Cardiomyocyte loss is a central component of the adverse left ventricular (LV) remodeling that often underlies deterioration of cardiac performance and the development of chronic heart failure (1,2). Although myocyte loss is typically believed to arise as the result of myocardial ischemia, it is increasingly clear that other types of pathophysiological stress can contribute to irreversible myocyte injury (3). Excessive mechanical stretch caused by hemodynamic overload has been implicated as an important mechanism from among the potential nonischemic causes of myocyte death based on clinical data that demonstrated elevated serum cardiac troponin (cTn) concentrations in patients with high filling pressures in the setting of heart failure and other fluid overload states (4). In support of this notion, we recently demonstrated that acutely raising arterial blood pressure to transiently elevate LV preload without ischemia in swine elicited reversible systolic dysfunction (“stretch-induced stunning”) and measurable transcoronary release of cTnI, which indicates myocyte injury (5). Although this response occurred without pathological evidence of necrosis or infarction, post-mortem histopathological analysis revealed an increased number of cardiomyocytes undergoing apoptosis. This indicated that even in the absence of ischemia, transient pressure overload elicits stretch-induced myocyte injury.

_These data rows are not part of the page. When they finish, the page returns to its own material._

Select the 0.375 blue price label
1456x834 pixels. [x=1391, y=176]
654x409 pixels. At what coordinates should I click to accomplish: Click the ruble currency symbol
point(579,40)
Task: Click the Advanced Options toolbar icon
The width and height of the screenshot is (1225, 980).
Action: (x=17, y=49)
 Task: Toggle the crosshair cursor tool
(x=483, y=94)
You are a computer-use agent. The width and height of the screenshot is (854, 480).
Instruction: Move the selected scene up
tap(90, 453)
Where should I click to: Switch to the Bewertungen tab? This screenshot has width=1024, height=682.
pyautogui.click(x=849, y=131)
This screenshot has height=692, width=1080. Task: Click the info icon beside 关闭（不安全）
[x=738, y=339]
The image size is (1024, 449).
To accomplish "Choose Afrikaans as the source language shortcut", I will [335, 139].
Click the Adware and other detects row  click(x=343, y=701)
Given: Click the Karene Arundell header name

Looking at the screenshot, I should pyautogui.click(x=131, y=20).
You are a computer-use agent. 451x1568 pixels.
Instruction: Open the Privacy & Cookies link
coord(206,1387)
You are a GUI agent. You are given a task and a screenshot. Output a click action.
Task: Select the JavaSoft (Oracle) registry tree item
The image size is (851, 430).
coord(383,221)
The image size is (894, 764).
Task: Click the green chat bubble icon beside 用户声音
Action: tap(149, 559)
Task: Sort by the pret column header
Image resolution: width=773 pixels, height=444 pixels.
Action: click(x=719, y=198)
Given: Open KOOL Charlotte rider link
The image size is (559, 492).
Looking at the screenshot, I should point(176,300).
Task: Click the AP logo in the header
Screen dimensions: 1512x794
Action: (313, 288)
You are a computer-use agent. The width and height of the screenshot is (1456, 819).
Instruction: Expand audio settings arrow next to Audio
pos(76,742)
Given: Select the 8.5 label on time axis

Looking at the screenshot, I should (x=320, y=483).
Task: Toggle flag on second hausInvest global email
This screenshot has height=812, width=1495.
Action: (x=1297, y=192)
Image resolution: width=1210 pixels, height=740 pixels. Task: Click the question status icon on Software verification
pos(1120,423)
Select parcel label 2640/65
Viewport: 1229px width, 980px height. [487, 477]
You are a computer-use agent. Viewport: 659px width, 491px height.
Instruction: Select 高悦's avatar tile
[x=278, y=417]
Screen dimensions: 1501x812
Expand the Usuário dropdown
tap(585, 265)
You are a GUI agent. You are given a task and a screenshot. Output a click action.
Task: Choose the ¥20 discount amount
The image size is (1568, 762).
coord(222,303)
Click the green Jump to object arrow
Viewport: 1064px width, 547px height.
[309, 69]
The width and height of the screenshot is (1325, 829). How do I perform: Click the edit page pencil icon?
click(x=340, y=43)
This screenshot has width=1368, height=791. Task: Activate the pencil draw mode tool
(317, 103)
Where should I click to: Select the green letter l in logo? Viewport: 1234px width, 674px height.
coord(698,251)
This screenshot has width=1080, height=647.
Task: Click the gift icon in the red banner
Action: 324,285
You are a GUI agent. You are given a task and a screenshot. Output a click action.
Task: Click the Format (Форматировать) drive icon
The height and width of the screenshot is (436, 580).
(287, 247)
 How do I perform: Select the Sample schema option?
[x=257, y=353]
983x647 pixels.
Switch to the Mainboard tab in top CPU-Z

It is therefore possible that long-term repetitive exposure to brief episodes of pressure overload could lead to cumulative myocyte loss that results in LV systolic dysfunction in the absence of infarction. This notion was supported by our laboratory’s previous work in swine that involved single and repetitive episodes of “reversible” regional ischemia. In these studies, a single 10-min transient coronary occlusion resulted in stunned myocardium and regionally increased myocyte apoptosis without necrosis in the area at risk of ischemia (6). Although the rate of myocyte apoptosis was low, repeated bouts of demand-induced ischemia distal to a chronic coronary stenosis were shown to lead to chronic myocardial stunning that progressed to hibernating myocardium (7). This progression was accompanied by chronic regional systolic dysfunction, myocyte apoptosis, and substantial regional myocyte loss (8). Thus, it is plausible that repetitive brief episodes of preload elevation, each eliciting stretch-induced injury throughout the entire LV, could lead to cumulative myocyte loss that results in global systolic dysfunction. Clinically, a similar process may occur in older adults who experience repetitive episodes of increased afterload due to aortic stenosis, labile hypertension (9), or age-related aortic stiffening (10) that intermittently impose high levels of mechanical stress on the heart, potentially contributing to adverse LV remodeling and heart failure.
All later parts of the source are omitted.